New type of sensor material developed
Kar P., Yoshida M., Shigeta Y., Usui A., Kobayashi A., Minamidate T., Matsunaga N., Kato M., Methanol-triggered vapochromism coupled with solid-state spin switching in a nickel(II)-quinonoid complex. Angewandte Chemie International Edition, January 23, 2017.
The phenomenon of color changes in a substance, triggered by volatile organic compound vapors or inorganic gas, is called vapochromism. Since its discovery at the end of the last century, scientists have focused their research on developing sensory materials that can visibly show the presence of harmful organic solvents. Furthermore, research on materials that synchronize color and other property changes, such as magnetism, could lead to broader applications.

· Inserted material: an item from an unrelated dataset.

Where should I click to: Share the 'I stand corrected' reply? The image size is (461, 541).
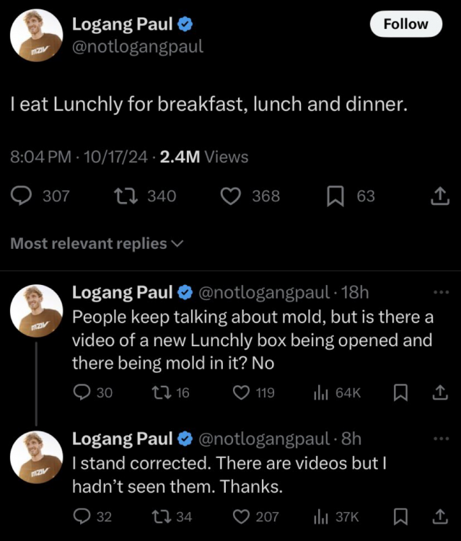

The research team led by Masako Kato at Hokkaido University focused on developing materials that simultaneously change color and magnetism when exposed to vapors. To date, some iron complexes were known to switch magnetism between "paramagnetism" and "diamagnetism" at room temperature, but usually fall into stable states when temperatures are lower.
It was therefore important to develop materials that can change magnetism under a wider temperature range. The team focused on a nickel(II)-quinonoid complex. "As the complex changes magnetism when its coordination structure changes, we hypothesized that if solvent vapors could bind to nickel ions directly, the complex would simultaneously change colors and magnetism," says Masako Kato.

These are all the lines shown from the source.